Aufgaben:
1 – Prüfe, ob die drei Aussagen (a), (b) und (c) mit dem Auszug über die Dreieckssocken übereinstimmen. Antworte jeweils mit Ja oder Nein und zitiere die entscheidenden Worte wörtlich.
(a) Die Anleitung für die Dreiecke findet sich im Regia Journal 008.
(b) Die Socken wurden vor dem Weitergeben gewogen.
(c) Für das Bündchen wurden 20 Runden gestrickt.
2 – Bitte setze den Auszug über die Dreieckssocken nach seinem letzten Satz fort.

### Ausgewählter Auszug

Socken mit angestrickten Dreiecken und Dreiecksmuster in Größe 37 [Tutorial]

Von diesen Scales-Socken hatte ich zum Einen noch Wolle übrig, zum anderen aber auch Dreiecke (Scales), denn die sollte ja nur weinrot sein, wie der Rest der Socke.

Beide Socken auf einen Blick.
Detailblick auf das Muster.
Aus dem Wollrest wurden Stulpen für terschies, aus den Dreiecken und den Resten von diesem Projekt ein Paar Socken für sie. Da ich aber nicht genug von den kleinen Dreiecken hatte, improvisierte ich etwas und entwickelte ein Strickmuster mit Dreiecken. Immer dort, wo ich kein Dreieck anstricken konnte, strickte ich eines in den entsprechenden Farbstreifen.

Erst mal das Material sichten und sortieren.
Die Anleitung für die Dreiecke gibt es im Regia Journal 008*.

Der Anfang ist 'n büschen fummelig ...
... aber dann geht's doch recht flott voran.
Dieser Beitrag geht rüber zu Creadienstag, DienstagsDinge, Handmade on Tuesday, Liebste Masche und Stricklust sowie zur Häkelline.

Interpretation der Scales-Socken von Charles D. Gandy in Größe 37

Ich habe die Socken vor dem Weitergeben nicht gewogen, vermute aber, dass ich knapp 80 g Wolle in drei verschiedenen Lila-Tönen verstrickte. Ich schlug 4 x 16 M (064 M insgesamt) mit Nadelstärke 2,5 an und strickte für das Bündchen 16 Rd 1 M re / 1 M li im Wechsel.

######
### Gespeicherte Datensätze

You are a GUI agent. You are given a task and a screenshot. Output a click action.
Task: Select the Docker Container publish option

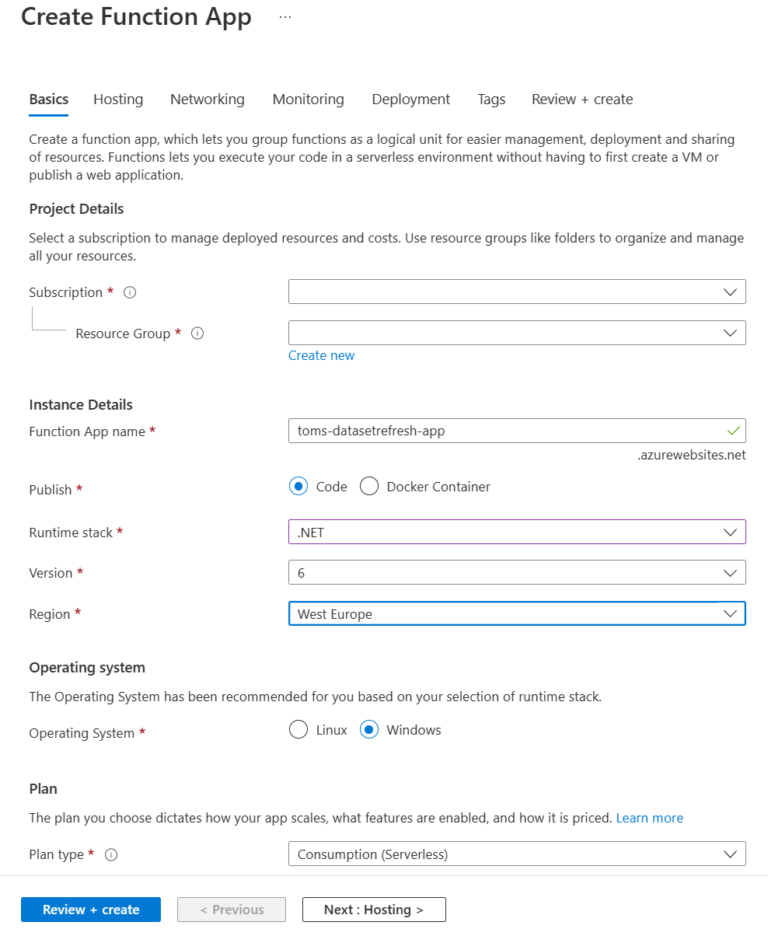click(369, 486)
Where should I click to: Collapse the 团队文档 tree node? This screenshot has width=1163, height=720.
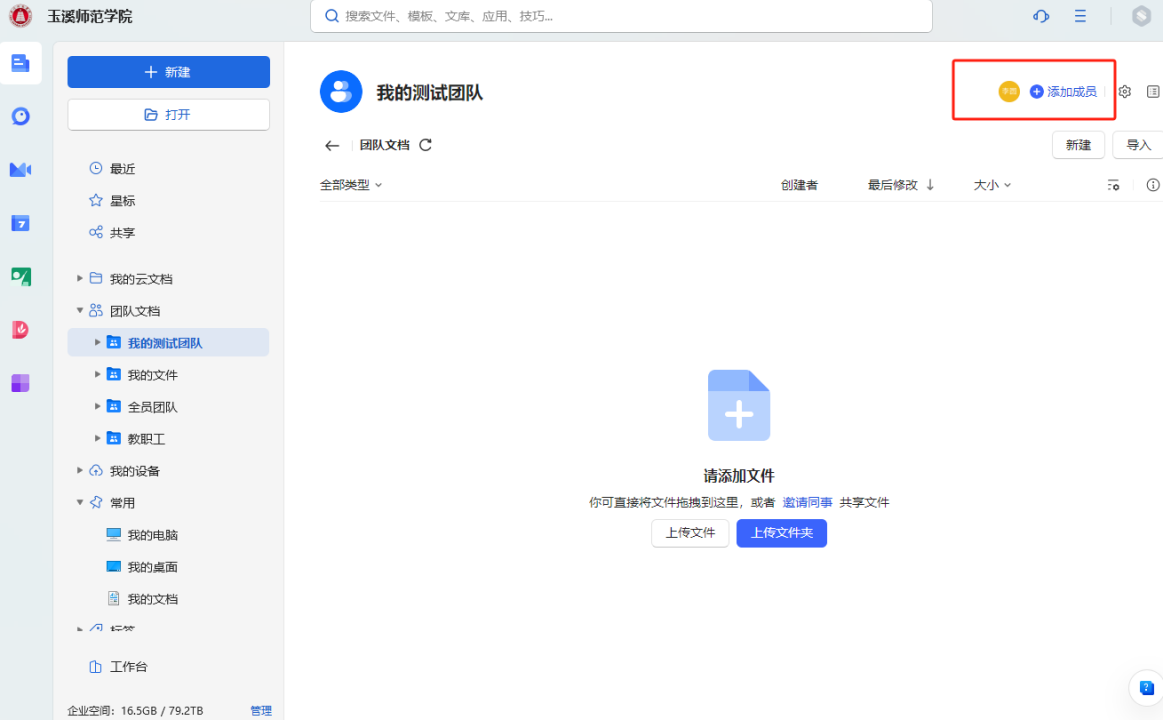click(80, 311)
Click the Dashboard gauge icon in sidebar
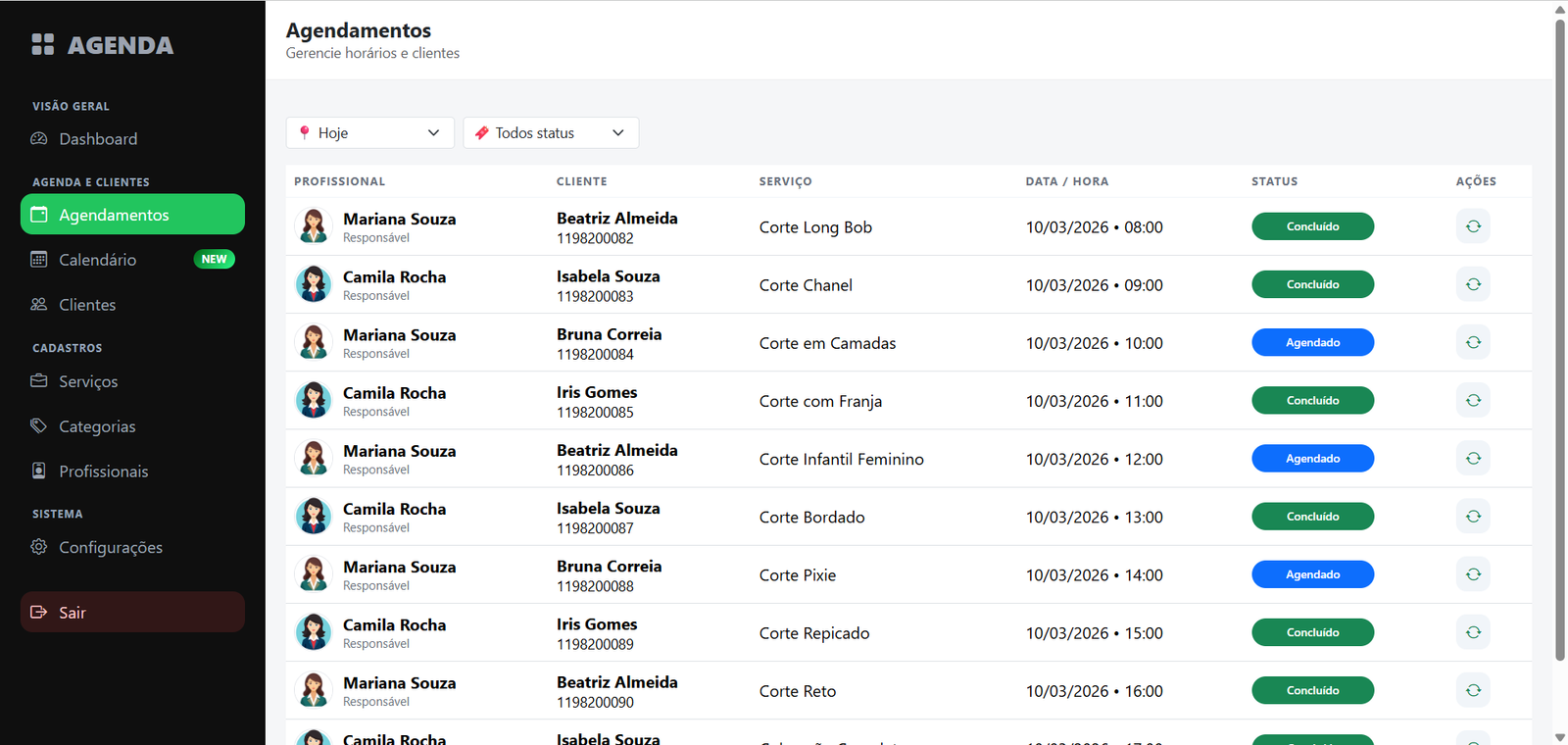The height and width of the screenshot is (745, 1568). click(x=39, y=139)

######

Erwartete Antworten:
1 –
(a) Ja: „Die Anleitung für die Dreiecke gibt es im Regia Journal 008“
(b) Nein: „Ich habe die Socken vor dem Weitergeben nicht gewogen“
(c) Nein: „strickte für das Bündchen 16 Rd 1 M re / 1 M li im Wechsel“

2 –
Dann begann ich mit dem Muster, das über 16 M und 16 R läuft. Wenn Du auf das Foto klickst, solltest Du den Mustersatz groß sehen und nacharbeiten können.

Strickschrift zu den Scales / Dreiecken (Bild vergrößert sich beim Anklicken).

Zu jedem Mustersatz gehören 4 Dreiecke. Wenn ich nicht genug in einer Farbe hatte, habe ich sie mit dem Muster ergänzt. Die die Dreiecke angestrickt werden, erklärt Charles D. Gandy in diesem Video:



Ich strickte 4 Mustersätze à 16 Rd. Nach dem letzten Mustersatz strickte ich noch 3 Rd re, dann begann ich mit der Ferse (inkl. Bündchen sind das insgesamt 75 Rd). Ich arbeite am Liebsten eine Käppchenferse mit Hebemaschen.

Den Fuß strickte ich über 80 Rd, was 5 Mustersätzen entspricht. In Rd 81 begann ich mit der Abnahme für die Spitze.

Die zweite Socke arbeitete ich gegengleich.